UK PM Theresa May survives no-confidence vote

17 Jan 2019

British Prime Minister Theresa May survived a no-confidence motion in the House of Commons by a narrow margin of 19, with her Conservative Party MPs closing ranks after parliament turned down her Brexit deal by a wider margin, that imperiled both her leadership and Britain's departure from the European Union.

The motion tabled by Opposition leader Jeremy Corbyn was voted out by 325 to 302, after a five-hour debate  on Wednesday, during which Corbyn accused May’s “zombie” government of failing the country and turning a deal that had been touted as “the easiest in history” into a “national embarrassment.”
Theresa May said again in Parliament on Wednesday that she would not support a second referendum, even as the rift among British political classes that has turned the society into warring factions of `Stayers’ and `Leavers’  widened.
May must now present lawmakers with a `Plan B’ for exiting the 28-member union even as the European Union insists that the Brexit deal is non-negotiable. The Parliament is to meet on Monday.  

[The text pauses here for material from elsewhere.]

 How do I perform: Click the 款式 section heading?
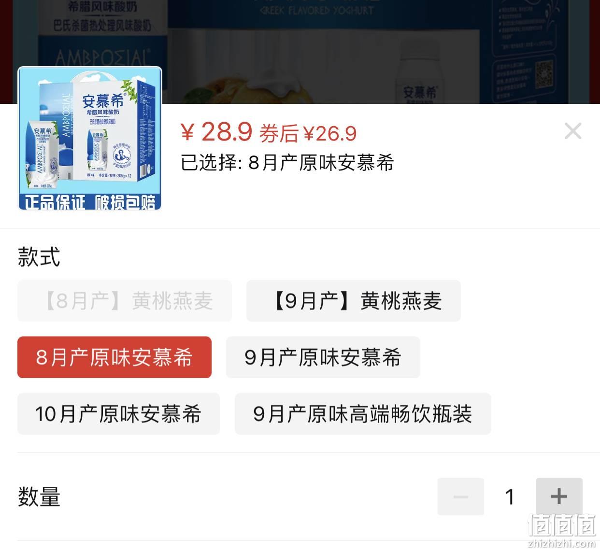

In Brussels, European diplomats said that the onus of failure of the Brexit deal was on British lawmakers as they failed to come up with a proposal - any proposal - that could win a majority in Westminster. At the same time, European leaders expressed fear that Britain could crash out of EU on 29 March with no safety nets in place.

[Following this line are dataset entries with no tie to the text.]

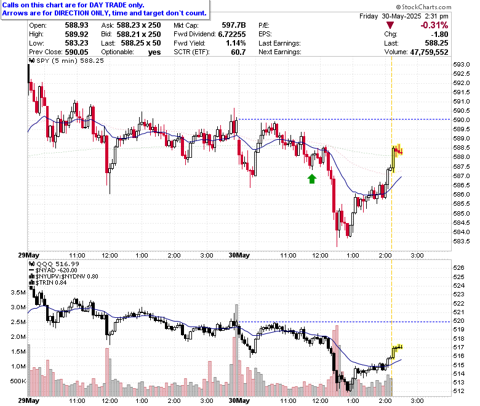Click the green up arrow marker
The height and width of the screenshot is (406, 480).
[311, 179]
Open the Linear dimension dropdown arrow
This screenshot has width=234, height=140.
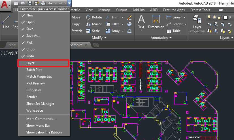point(184,17)
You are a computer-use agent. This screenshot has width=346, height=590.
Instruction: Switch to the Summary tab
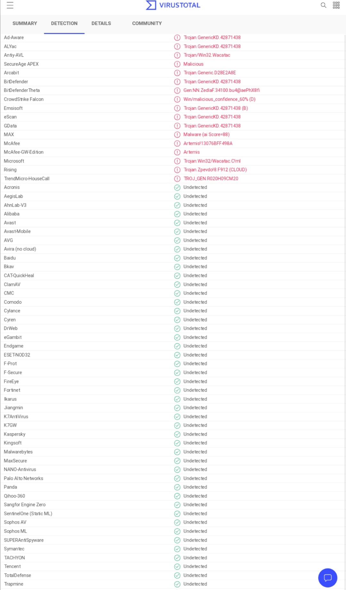point(25,23)
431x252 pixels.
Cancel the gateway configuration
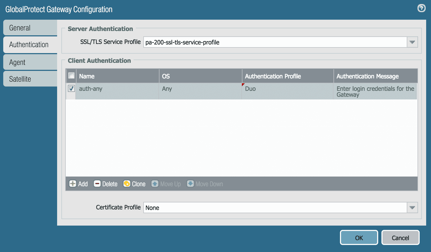pos(400,237)
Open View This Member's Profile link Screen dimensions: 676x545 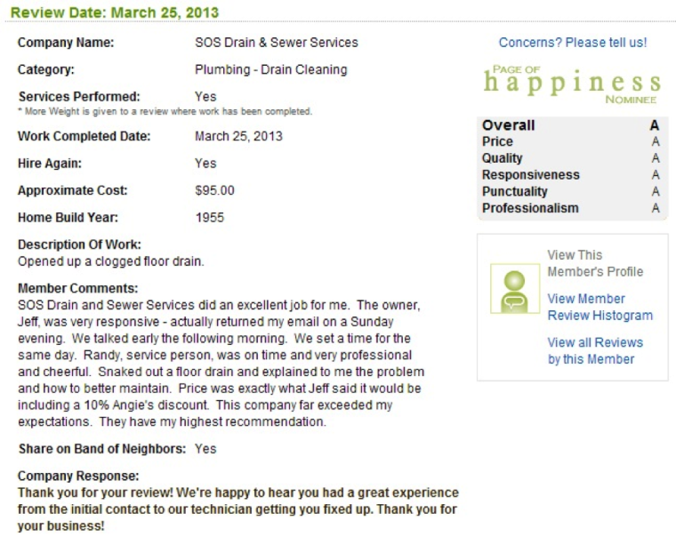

Labour leaders, however, insist that May must first rule out a "no-deal" Brexit, which they say would wreak havoc on British workers.

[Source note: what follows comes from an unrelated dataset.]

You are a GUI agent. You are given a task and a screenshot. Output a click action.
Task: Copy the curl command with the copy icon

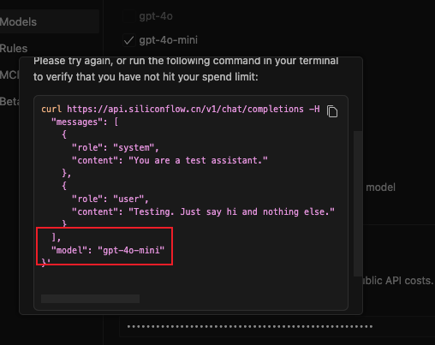coord(332,111)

"Before there can be any positive discussions about the way forward, the government must remove, clearly and once and for all, the prospect of the catastrophe of no-deal and all the chaos that would come as a result of that," Corbyn said.
Leaders of the Scottish National Party said that avoiding a no-deal Brexit, extending the deadline for leaving the European Union, and consideration of a second Brexit referendum "have to be on the table" as options.
While May said again in Parliament on Wednesday that she would not support a second vote, the hardline wing of Tory Brexiteers published a plan for leaving the 28-nation trading bloc with no deal and trading with Europe as a third country.
In brief remarks outside her official residence at 10 Downing Street, May agreed that for people outside Parliament the previous 24 hours would have been "unsettling."
"Now MPs have made clear what they don't want, we must all work constructively together to set out what Parliament does want," she said, adding that she had invited the leaders of all parties to meet with her to try to hammer out a deal that could pass a bitterly divided House of Commons.
But, opposition Labour party leader Jeremy Corbyn, who initiated the confidence motion against the government, is in no mood for a compromise.
Corbyn too is under pressure from within his own party with 71 MPs signing a letter calling on him to back a second referendum. 
The opposition leader, however, is pushing for a general election, a Brexit that would involve a customs union with the EU and greater worker protections.